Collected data
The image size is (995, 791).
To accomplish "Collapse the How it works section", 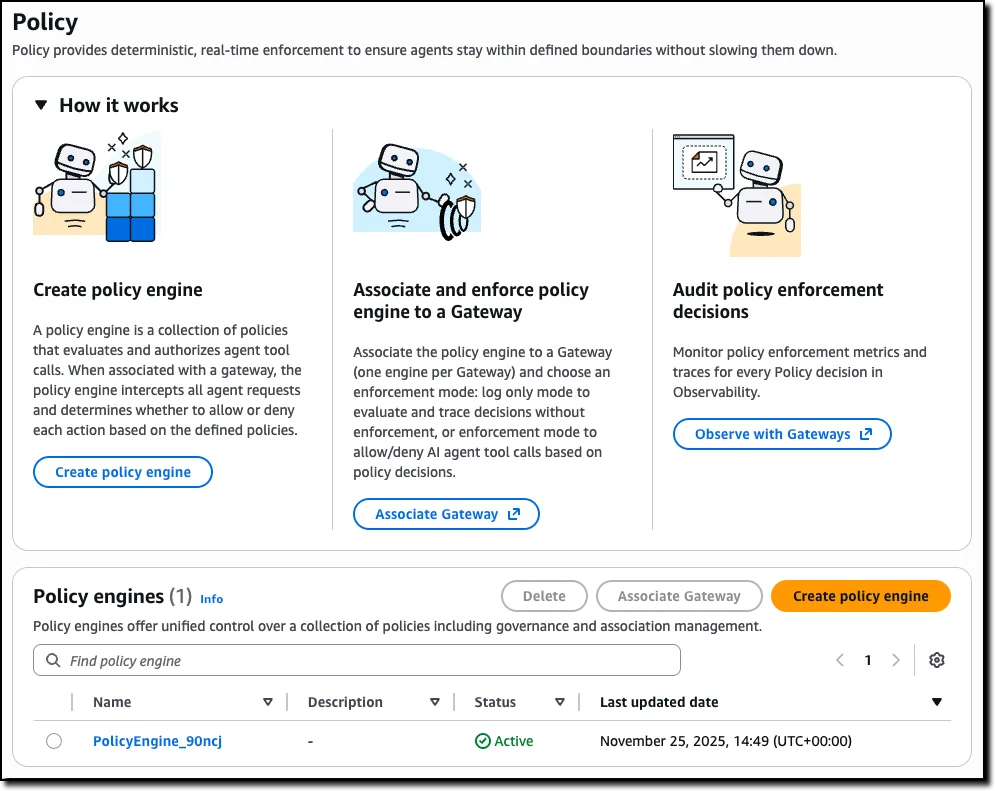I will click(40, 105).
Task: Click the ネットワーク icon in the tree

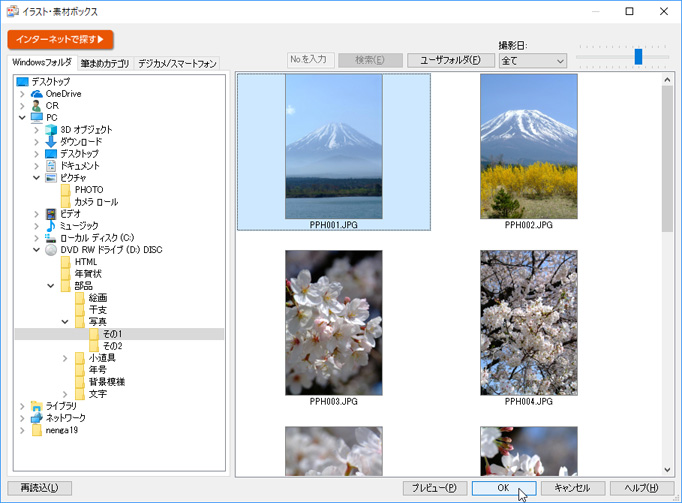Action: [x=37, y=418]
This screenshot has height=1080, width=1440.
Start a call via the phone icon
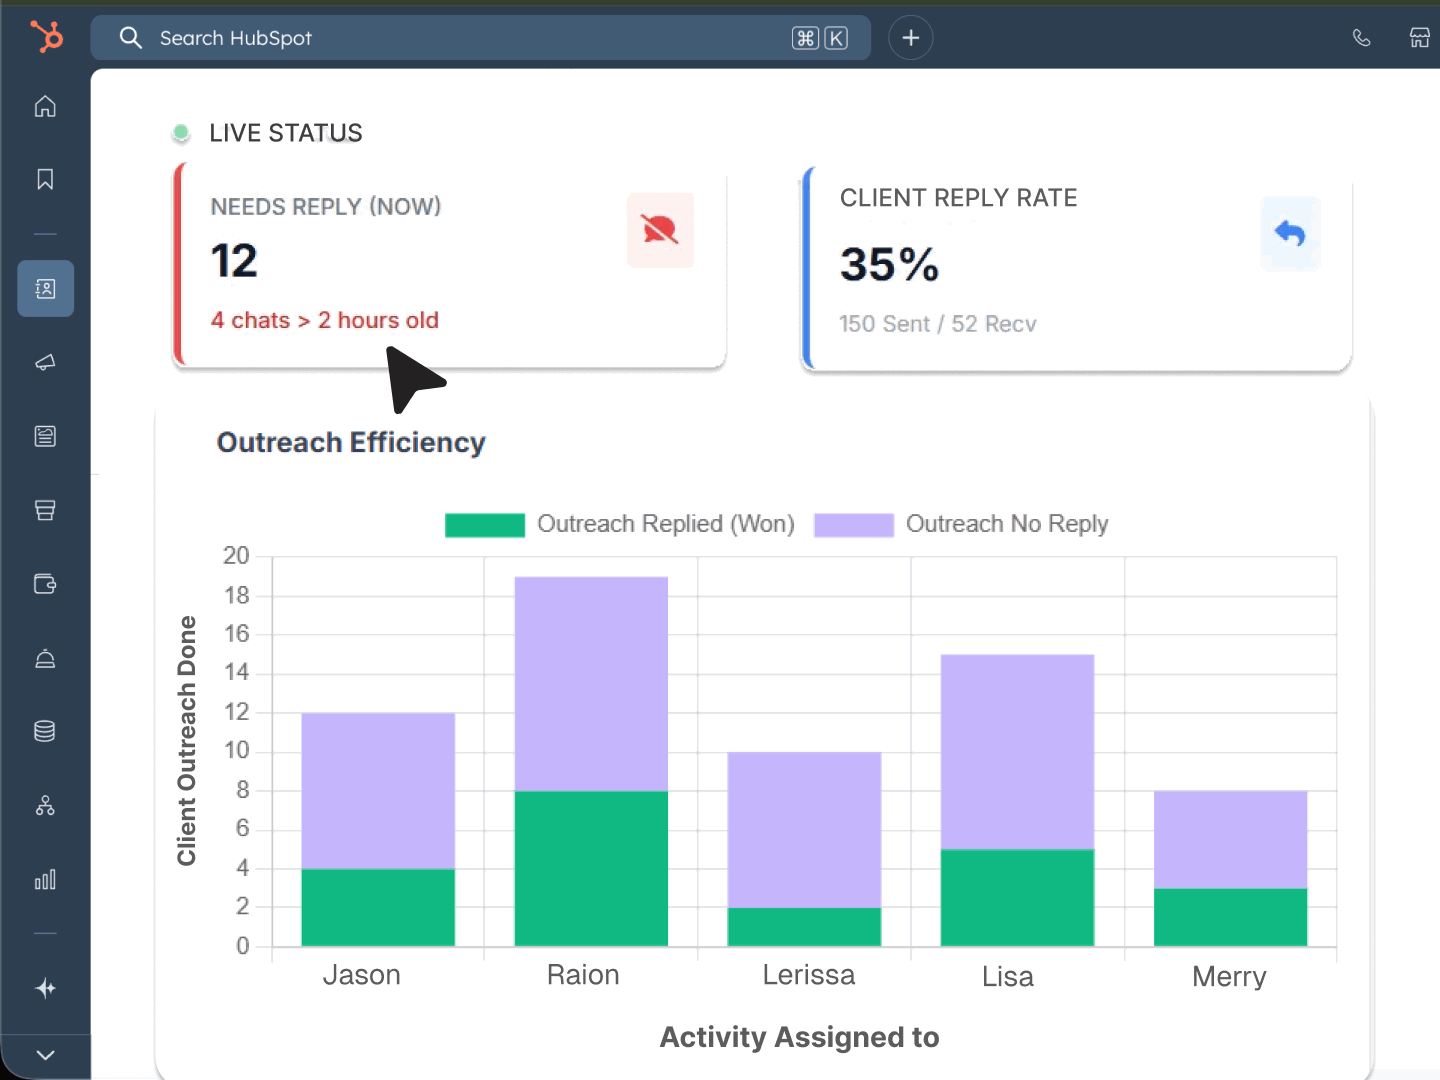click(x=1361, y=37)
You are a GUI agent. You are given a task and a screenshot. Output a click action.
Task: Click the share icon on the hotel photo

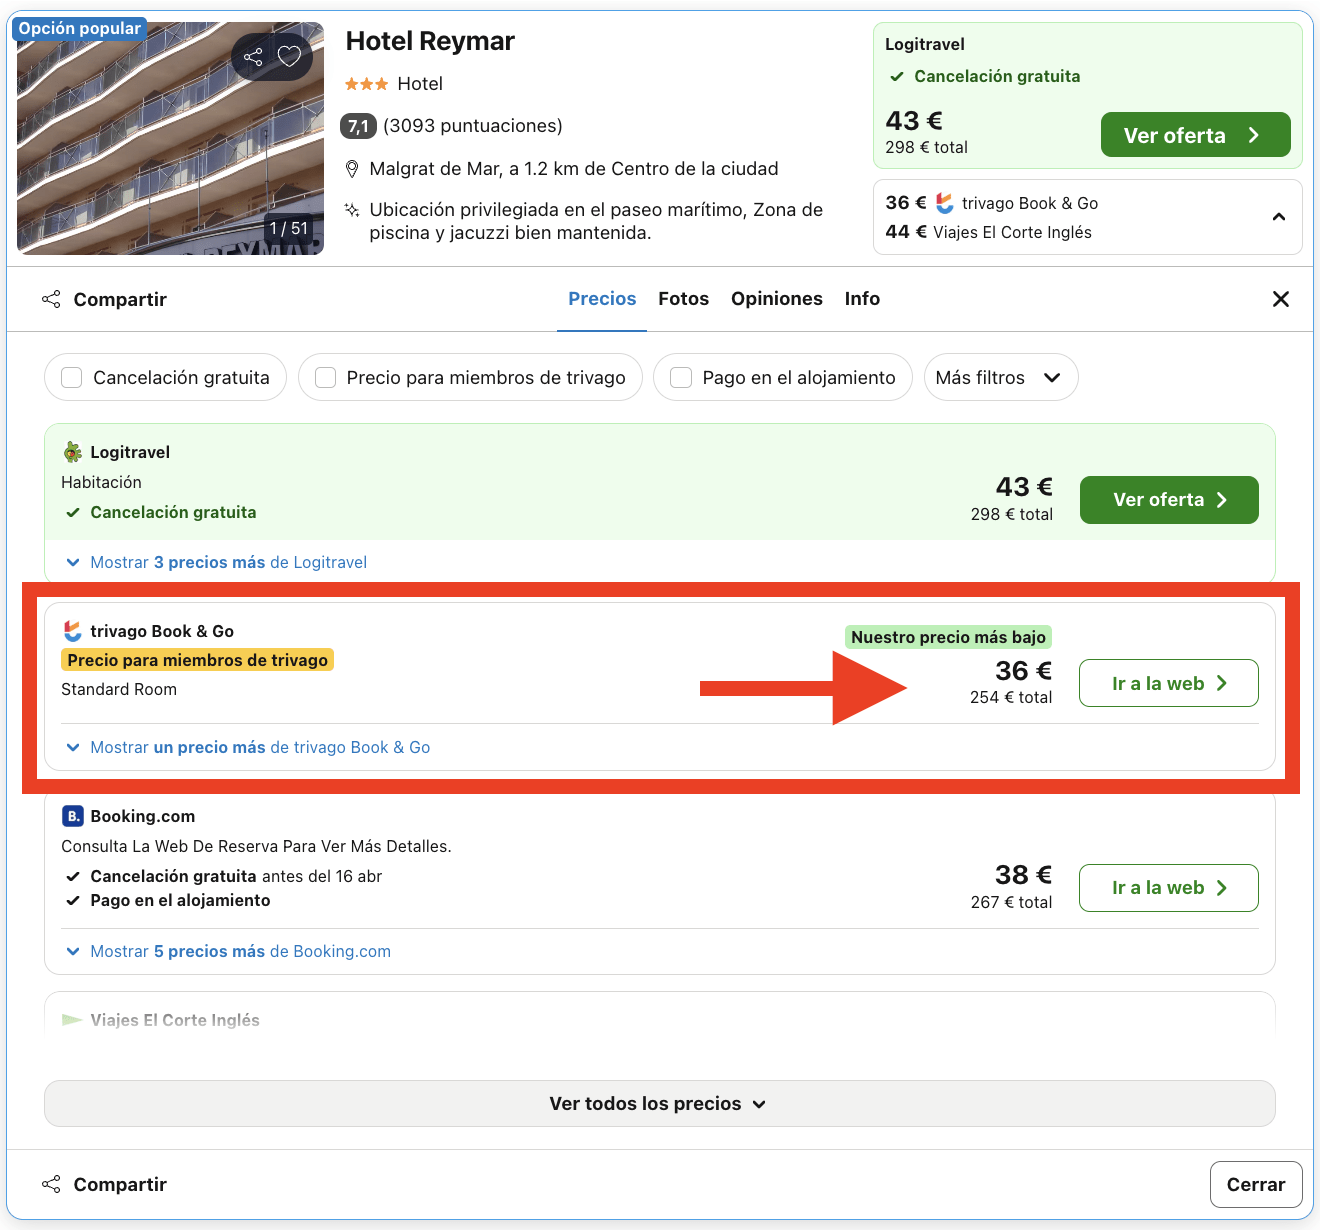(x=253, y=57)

#### [What needs to be done]
Each line from the one with "Task: Click the ネットワーク icon in the tree" through the final line of the records must be copied exactly, with no pictures and no additional lines.

#### [Worked solution]
Task: Click the ネットワーク icon in the tree

Action: [x=37, y=418]
This screenshot has height=1080, width=1440.
Start a call via the phone icon
click(x=1361, y=37)
You are a GUI agent. You are given a task and a screenshot. Output a click action.
Task: Click the share icon on the hotel photo

(x=253, y=57)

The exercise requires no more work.